Original Research

Predicting factors of elderly patients’ discharge to home after rehabilitation in rural Japan: a retrospective cohort study


name here
Ryuichi Ohta1
MD, MHPE, Director *

Natsumi Maeki2 MD, Director

Sokichi Maniwa3 PhD, Professor

Koichi Miyakoshi4 MD, Director


1 Community Care, Unnan City Hospital, Unnan City, Shimane, Japan

2 Department of Rehabilitation, Unnan City Hospital, Unnan City, Shimane, Japan

3 Department of Rehabilitation Medicine, Shimane University Hospital, Izumo, Shimane, Japan

4 Department of Rehabilitation Medicine, Kameda Medical Center, Kamogawa, Chiba, Japan

ACCEPTED: 2 November 2020

early abstract:

Introduction: The aging of society continues to progress in Japan. As aging is more pronounced in rural than in urban societies, rehabilitation can contribute to rural elderly patients’ discharge to home after hospitalization for various causes. The relationship between rural elderly patients’ improvement of motor and cognitive function in relation to activities of daily life (ADL) through rehabilitation and their discharge to home has not been clarified in rural communities. The purpose of this study was to clarify whether an improvement of ADL can enable elderly hospitalized patients to discharge to their home in a rural community.
Methods: This retrospective cohort study included 783 consecutive patients aged over 65 years with frailty and multimorbidity who were admitted with acute diseases and underwent active rehabilitation at a rural community hospital. This study ran from April 2016 to March 2020. The following patient data were collected from the electronic medical records: age, sex, body mass index (BMI), serum albumin, diagnosis on admission, the Charlson Comorbidity Index, living with family or alone, the duration of disease from the onset of symptoms to the start of rehabilitation, the duration of rehabilitation, care level based on the Japanese insurance system, the cognitive and motor components of the functional independence measure (FIM) as the measurement of the level of ADL at both admission and discharge, the change in these components of the FIM, and to where patients were discharged (home or facility). Two groups of patients were distinguished based on whether the discharge was to home or a facility.

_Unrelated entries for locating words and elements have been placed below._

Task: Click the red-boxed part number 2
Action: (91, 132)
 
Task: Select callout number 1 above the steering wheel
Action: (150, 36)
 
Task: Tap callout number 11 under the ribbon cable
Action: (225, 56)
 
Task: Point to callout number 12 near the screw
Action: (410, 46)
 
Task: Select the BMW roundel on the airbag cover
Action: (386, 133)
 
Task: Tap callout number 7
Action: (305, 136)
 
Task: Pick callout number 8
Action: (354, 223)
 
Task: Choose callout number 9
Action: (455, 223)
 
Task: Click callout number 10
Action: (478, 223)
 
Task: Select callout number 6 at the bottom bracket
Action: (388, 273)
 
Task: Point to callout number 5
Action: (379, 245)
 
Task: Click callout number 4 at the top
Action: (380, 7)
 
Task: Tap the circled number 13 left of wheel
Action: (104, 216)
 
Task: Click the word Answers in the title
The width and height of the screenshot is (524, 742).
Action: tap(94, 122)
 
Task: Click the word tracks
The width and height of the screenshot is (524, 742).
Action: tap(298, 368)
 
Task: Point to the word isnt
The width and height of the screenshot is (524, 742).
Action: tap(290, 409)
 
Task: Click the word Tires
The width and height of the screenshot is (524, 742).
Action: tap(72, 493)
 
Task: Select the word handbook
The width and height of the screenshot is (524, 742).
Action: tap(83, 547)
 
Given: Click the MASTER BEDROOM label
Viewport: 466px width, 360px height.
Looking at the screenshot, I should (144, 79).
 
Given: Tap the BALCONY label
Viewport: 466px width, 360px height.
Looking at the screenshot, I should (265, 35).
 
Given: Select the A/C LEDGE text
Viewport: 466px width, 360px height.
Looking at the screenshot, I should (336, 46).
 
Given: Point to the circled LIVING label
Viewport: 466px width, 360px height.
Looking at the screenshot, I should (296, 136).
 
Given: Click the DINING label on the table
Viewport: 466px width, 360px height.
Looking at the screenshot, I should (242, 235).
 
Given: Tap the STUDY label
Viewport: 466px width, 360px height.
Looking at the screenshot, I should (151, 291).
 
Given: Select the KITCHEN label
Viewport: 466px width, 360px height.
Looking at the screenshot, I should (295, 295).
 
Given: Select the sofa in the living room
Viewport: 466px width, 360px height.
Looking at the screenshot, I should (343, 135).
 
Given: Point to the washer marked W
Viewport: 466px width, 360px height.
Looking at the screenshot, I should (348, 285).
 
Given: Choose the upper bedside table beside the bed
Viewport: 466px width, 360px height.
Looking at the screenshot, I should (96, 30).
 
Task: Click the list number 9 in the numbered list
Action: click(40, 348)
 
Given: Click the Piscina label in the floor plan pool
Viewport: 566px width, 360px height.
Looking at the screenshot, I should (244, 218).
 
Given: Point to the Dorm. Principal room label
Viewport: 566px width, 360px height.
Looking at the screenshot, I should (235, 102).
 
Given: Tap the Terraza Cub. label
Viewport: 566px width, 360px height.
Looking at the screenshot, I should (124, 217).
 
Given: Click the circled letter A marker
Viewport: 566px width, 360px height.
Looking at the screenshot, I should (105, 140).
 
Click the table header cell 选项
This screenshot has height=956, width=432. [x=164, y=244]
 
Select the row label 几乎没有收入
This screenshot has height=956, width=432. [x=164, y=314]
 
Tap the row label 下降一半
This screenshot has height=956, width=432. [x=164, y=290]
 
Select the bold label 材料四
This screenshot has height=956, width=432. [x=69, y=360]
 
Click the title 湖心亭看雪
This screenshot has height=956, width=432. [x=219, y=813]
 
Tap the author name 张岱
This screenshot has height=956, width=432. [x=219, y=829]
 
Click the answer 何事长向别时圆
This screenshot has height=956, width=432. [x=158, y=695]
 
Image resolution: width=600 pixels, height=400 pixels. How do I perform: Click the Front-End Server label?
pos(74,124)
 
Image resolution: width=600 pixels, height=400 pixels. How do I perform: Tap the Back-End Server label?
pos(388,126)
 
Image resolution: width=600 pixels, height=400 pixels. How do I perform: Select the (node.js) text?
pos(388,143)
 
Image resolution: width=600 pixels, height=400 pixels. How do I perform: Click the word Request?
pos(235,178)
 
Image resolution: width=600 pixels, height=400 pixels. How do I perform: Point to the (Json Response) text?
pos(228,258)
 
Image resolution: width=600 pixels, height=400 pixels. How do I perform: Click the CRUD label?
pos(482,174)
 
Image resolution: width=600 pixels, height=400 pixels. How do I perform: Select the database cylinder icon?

Logistic regression was performed to investigate the relationships between patients’ characteristics and the effects of rehabilitation determined as a change in the FIM on one hand and to where patients were discharged on the other. The variables with statistically significant differences in the logistic regression were further analyzed to calculate sensitivity, specificity, and likelihood ratio with the area under the curve for predicting discharge to home.
Results: Patients’ average age was 82.1 years, and 33.5% were male. A high score in the motor component of the FIM after rehabilitation and short duration of rehabilitation were statistically related to discharge to home. The cognitive component of the FIM was not associated with discharge to home. The motor-FIM cutoff after rehabilitation was calculated to be 60, resulting in sensitivity, specificity, and positive likelihood ratio to predict discharge to home of 0.86, 0.78, and 4.00, respectively.
Conclusions: This study showed that elderly patients' motor aspect of ADL after rehabilitation in rural community hospitals might predict discharge to home in rural settings. Rehabilitation in rural community hospitals can be effective in rural elderly patients with frailty and multimorbidity. The improvement in physical abilities was more important than cognitive functions for the effective discharge of the elderly patients in this study to their rural homes. By respecting patients’ and their families’ desires, effective rehabilitation may enable elderly patients to live at home.